There is no pervading moral about the triumph of good over evil, life over death, gods over humans. Characters — in various forms — fall in love, seek revenge and attain salvation. Humans turn into animals; gods inhabit vegetation.

Some learn their lesson, others don’t. Many of the stories end abruptly, brutally, sadly. Love is often cut short or left unrequited.

But the simplicity of the language, thanks in part to the collection’s translator, David Bowles, is disarming. We feel compelled to turn the page and begin again, hoping that the earth can start afresh or that two characters can live happily ever after. Sometimes they do, but this unpredictability — inherent to mythology — has a humbling effect.

The collection’s structure prompts a similar reaction. Along with a story about the sun and the moon in love, readers will encounter one about the sun throwing ash in the moon’s face, and another about the sun and the moon as half-siblings born of rival fathers.

“The Sea-Ringed World” is provocative as well. In “K’awil and the Prince,” from the Mopan (Maya) tradition, K’awil (God of Lightning and Magic) and the prince are homosexual lovers.
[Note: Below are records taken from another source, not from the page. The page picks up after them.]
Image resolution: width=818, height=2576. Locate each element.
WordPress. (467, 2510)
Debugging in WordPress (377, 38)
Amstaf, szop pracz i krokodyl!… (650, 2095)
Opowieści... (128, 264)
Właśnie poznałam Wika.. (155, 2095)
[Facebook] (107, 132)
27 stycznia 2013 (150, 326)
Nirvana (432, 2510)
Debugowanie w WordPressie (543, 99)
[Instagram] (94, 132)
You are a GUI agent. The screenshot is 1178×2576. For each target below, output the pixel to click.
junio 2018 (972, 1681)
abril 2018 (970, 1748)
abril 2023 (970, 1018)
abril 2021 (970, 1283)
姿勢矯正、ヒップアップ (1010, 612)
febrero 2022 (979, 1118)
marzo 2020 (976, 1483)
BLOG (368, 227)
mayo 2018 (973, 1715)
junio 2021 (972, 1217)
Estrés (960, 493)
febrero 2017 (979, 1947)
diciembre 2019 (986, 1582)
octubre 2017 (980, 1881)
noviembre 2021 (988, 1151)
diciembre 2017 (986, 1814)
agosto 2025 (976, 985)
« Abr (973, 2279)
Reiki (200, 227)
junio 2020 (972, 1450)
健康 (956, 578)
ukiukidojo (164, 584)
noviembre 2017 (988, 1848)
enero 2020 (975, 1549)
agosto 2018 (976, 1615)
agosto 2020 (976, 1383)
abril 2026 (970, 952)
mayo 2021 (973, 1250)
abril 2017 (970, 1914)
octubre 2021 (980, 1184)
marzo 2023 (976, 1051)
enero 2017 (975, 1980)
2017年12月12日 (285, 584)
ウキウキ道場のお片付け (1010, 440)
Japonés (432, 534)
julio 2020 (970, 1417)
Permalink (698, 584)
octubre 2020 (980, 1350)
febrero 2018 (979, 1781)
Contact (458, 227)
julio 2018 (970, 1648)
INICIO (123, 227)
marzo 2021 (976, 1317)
In “Aakulujjuusi and Uumarnituq,” from the Inuit tradition, the first two humans to emerge “from mounds of earth on Igloolik Island” are men. They fall in love. One becomes pregnant and is transformed into a woman to give birth. Without being fussed over, sexuality and gender are presented as fluid.
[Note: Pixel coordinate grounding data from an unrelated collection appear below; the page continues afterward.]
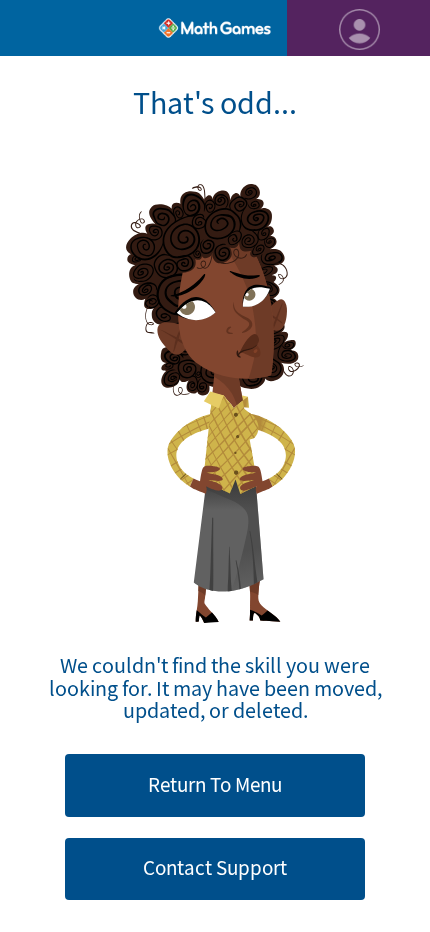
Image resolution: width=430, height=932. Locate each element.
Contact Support (215, 868)
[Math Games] (214, 28)
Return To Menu (215, 785)
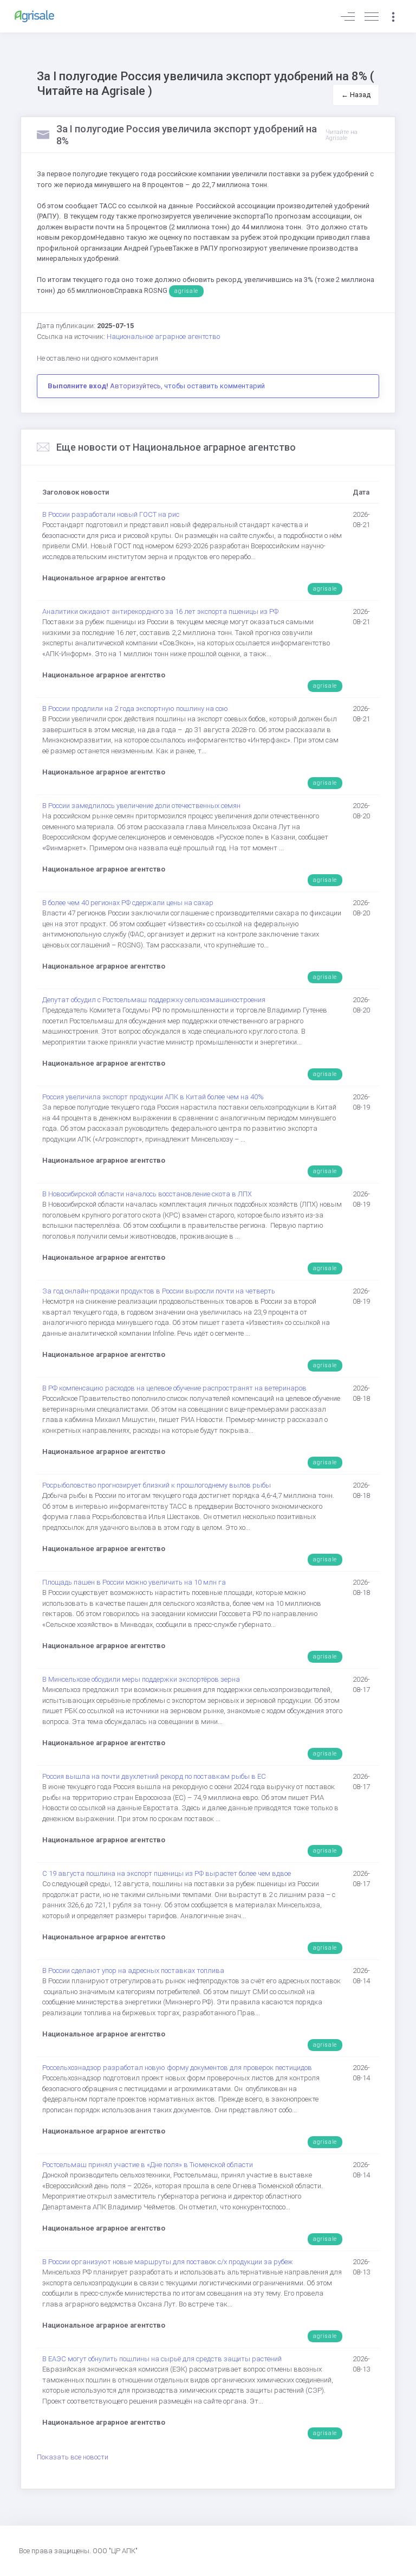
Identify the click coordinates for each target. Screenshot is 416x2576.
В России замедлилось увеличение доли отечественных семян (141, 806)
In this way Esperón keeps readers wondering, wobbling. Her deliberate arrangement of this lore, a mixture of confusing plots and unexpected endings, tells readers to be patient about extracting meaning.

One of the later stories, “Universe,” a Nahuan legend, lays out how the universe is structured and who controls it. A few others trace the origins of recognizable places such as Lima (the capital of Peru) and Mexico. These tales would have been helpful blueprints up front, but Esperón offers them at seemingly random intervals, as puzzle pieces that will form a coherent picture only after the entire book has been read.

Puzzle-making and bonfire storytelling feel like luxuries in a society moving at pandemic-spreading speed. Thank goodness for mythology, in which time is irrelevant and endings are unseeable; it is more relatable than ever before.